### Your objective
How would you render this sentence from the article on Detroit's schools in Spanish: "Today, more than half of Detroit students who attend publicly funded schools are in charter schools."?

### Selection
────────

The proliferation of charter schools has also diverted money from the public school system. Today, more than half of Detroit students who attend publicly funded schools are in charter schools.

According to a report from the Michigan Center for Educational Performance and Information, the average salary for a Michigan public school teacher dropped for the fourth year in a row in 2014-15. Not surprisingly, such conditions have led to a teacher shortage--one the state has done little to address.

At a gathering at the Fellowship Chapel church during the sickout, parent Wytrice Harris read an open letter from her daughter Imani, a DPS student. In it, Imani wrote:

Everyone's so worried about how I'm losing my education from four sickout days. No one's taking into account the fact that I went almost a full semester without a real English teacher.

Let's count up those days and see just how much education I missed from those months, while the powers that be took their sweet time finding a teacher that was actually willing to step foot into DPS due to the instability and lack of value of teachers by this state-run district.


BEYOND SHRINKING population and the siphoning of public money to charter schools, Detroit teachers are rightly asking how a school district that was put under emergency management by the state in 2009 can now be facing financial collapse. Where has the money gone?

As the New York Times wrote, the series of state-appointed emergency managers--both to oversee the Detroit schools and, later, to take over whole cities like Detroit and Flint--have been a disaster:

Those managers have come up with plan after plan, and things have only gotten worse. Darnell Earley was the state-appointed overseer for barely a year, after serving as emergency manager of the City of Flint; he was appointed to both posts by [Michgan's Republican governor Rick] Snyder. He abruptly resigned from his Detroit schools position early this year, under fire over Flint's water contamination crisis.

As SocialistWorker.org reported last January on the heels of another teacher sickout:

At DPS, Earley is only the latest in a series of financial managers--dating back to the former governor, Democrat Jennifer Granholm, by the way--to strip power from local authorities, while failing to improve the deteriorating conditions of schools. In fact, the system's debt burden has continued to skyrocket--while teachers have gone without a raise or step increase in 10 years and suffered continuous concessions, wrote Detroit teacher Nina Chacker at the Solidarity website.

────────

### Data shown
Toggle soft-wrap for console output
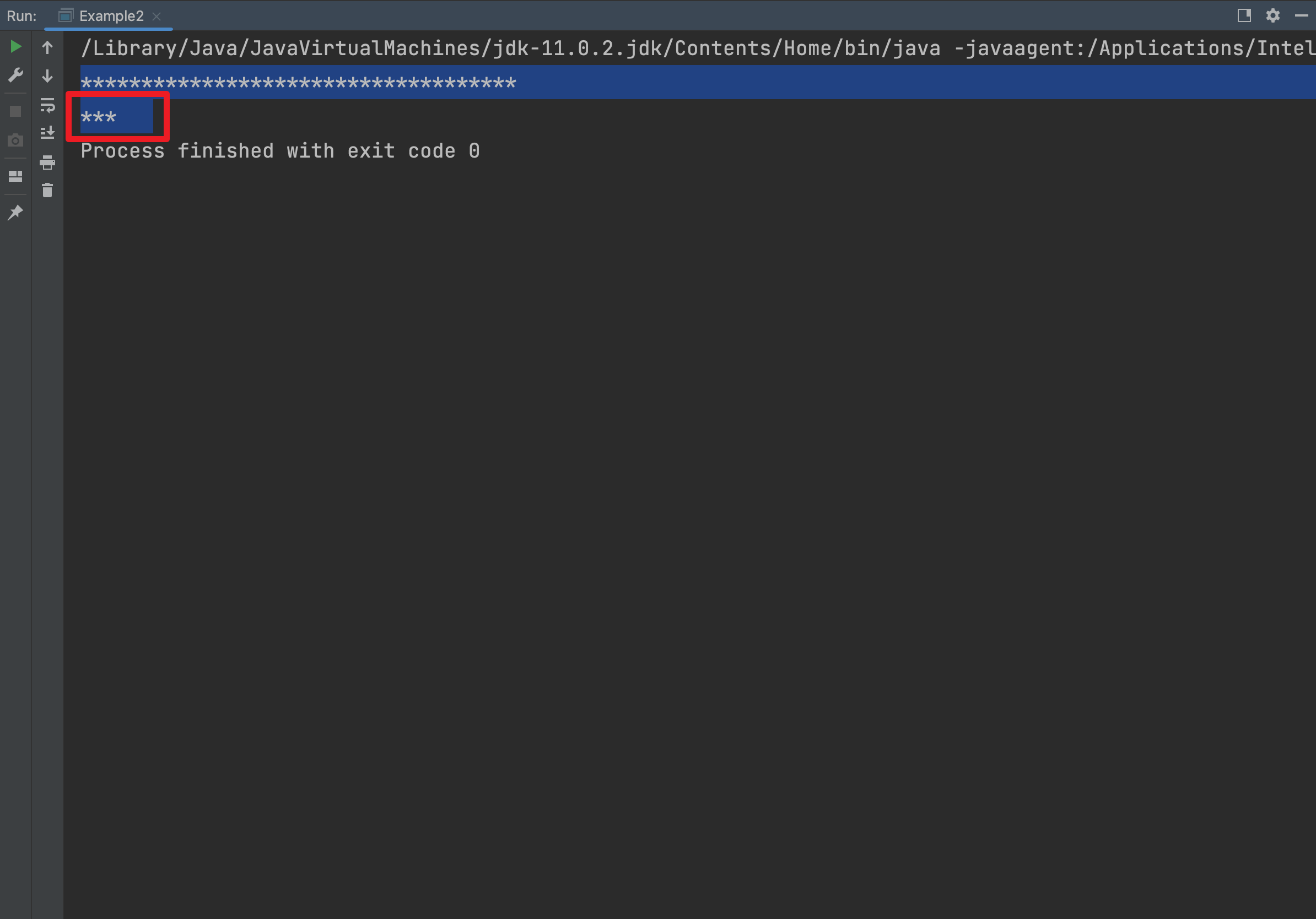This screenshot has height=919, width=1316. point(47,105)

────────

### Worked solution
Hoy en día, más de la mitad de los estudiantes de Detroit que asisten a escuelas financiadas con fondos públicos están en escuelas chárter.